Link

Okay, so the result shown is somewhat weaker than the title implies, but the blog post contains some interesting stuff about the place of infinity in mathematics, its history, and finitism versus Platonism.

Deeply cool stuff, thanks for posting.

The articles says that a theorem is finitely reducible if it's provable without "invoking infinity" - does that just mean without making use of any infinite sets or is there more to it?

It is seriously restrictive. The purely informal idea is due to Hilbert much like the purely informal idea of intuitionism is due to Brouwer, but I don't believe either settled for a definite formalism. But even informally, Hilbert was insistent that it is literally meaningless to quantify over the naturals!

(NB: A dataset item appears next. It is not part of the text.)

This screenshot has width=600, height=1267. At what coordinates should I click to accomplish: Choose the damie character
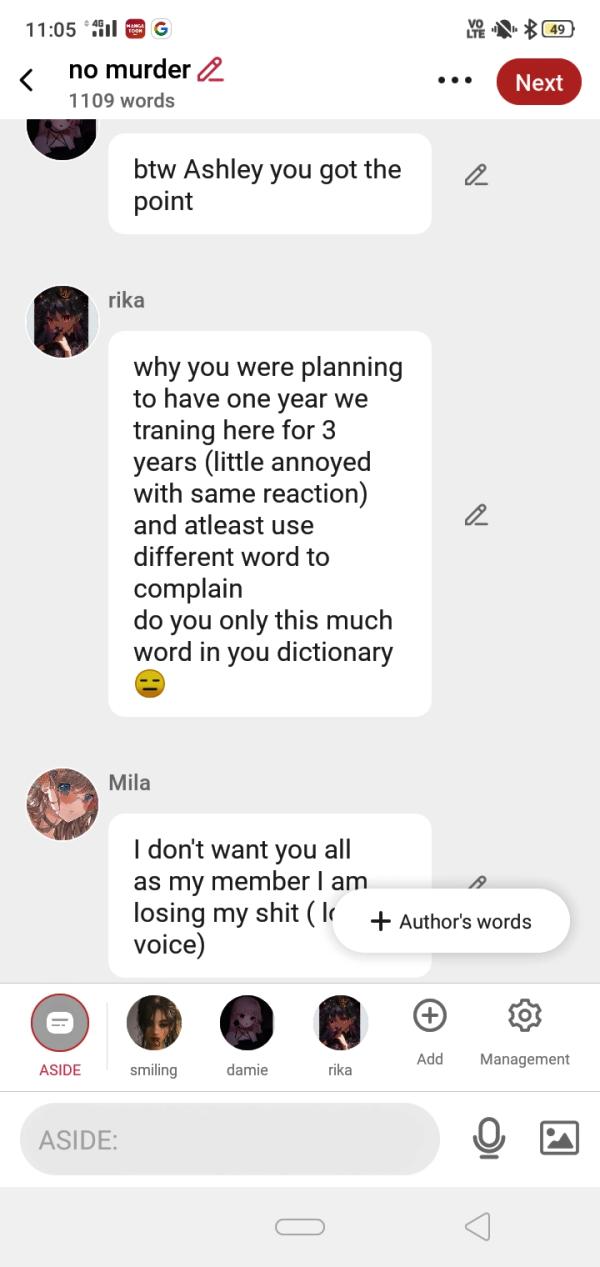(247, 1025)
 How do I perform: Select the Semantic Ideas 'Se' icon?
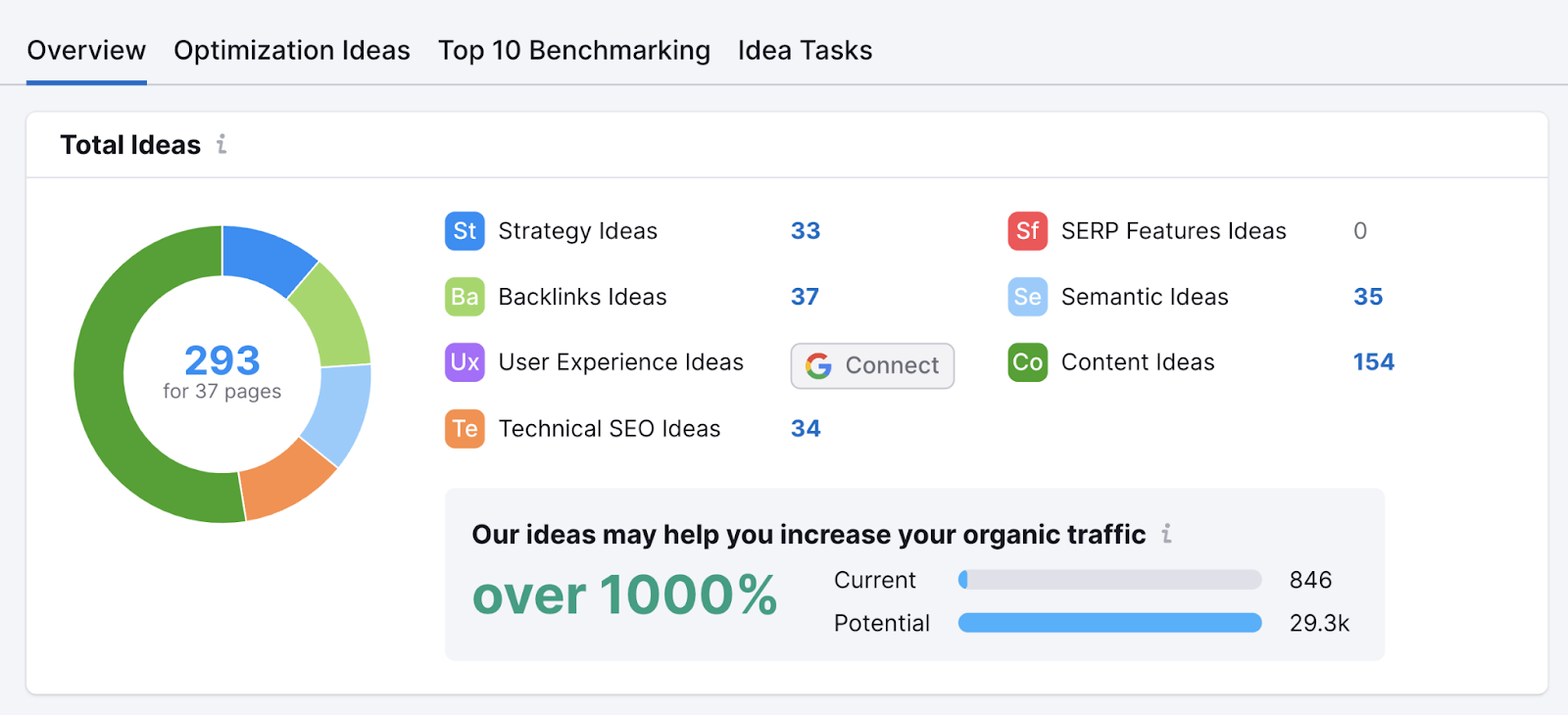point(1026,297)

But there are formalisms, the standard being primitive recursive arithmetic. This is the quantifier free fragment of first order arithmetic, together with rules allowing you to introduce primitive recursive functions (these are the total functions you get doing recursion just like induction: you define the case for 0, then you define the n+1 case in terms of the n case). You also have induction as an inference rule.

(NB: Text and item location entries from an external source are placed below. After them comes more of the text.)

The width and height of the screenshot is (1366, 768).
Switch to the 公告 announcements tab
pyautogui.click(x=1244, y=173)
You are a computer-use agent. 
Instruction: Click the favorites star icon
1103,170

The closest you get to quantification is with variables. You can prove that m + n = n + m, but this is really thought of as a schema or pattern. It doesn't say anything until you plug numerals in, after which you could run back over the proof with the numbers inserted and get back to reflexivity of equality.

This really is finite, because once you hve collected all your mathematical proofs, you can just pick a suitably big number and then unfold a finite number of all possible concrete results. You cannot do the same for first order PA, even though PA has no infinite objects in its domain.

Rest assured, no one actually wants to work in this theory. They want to work in a powerful metatheory that can be finitistically provably reduced to finitism. Hilbert thought the metatheory would be ZFC, and if he had been right, we would have laid the foundational crisis to bed. Goedel shot down that dream, and I'll state the why more strongly than the blogger: set theory proves PRA consistent, so if PRA proves set theory is one of its conservative extensions, then set theory also proves itself consistent, whilst being subject to Goedel's second.

I cannot resist the opportunity to moan again about William Lane Craig, who likes to bring up Hilbert's rejection of the infinite in the Kalam. Hilbert only felt able to do so because he was betting on a doomed project. As the blog post says though, finitism isn't dead yet (by my standards anyhow), only the initial aims of the Hilbert programme.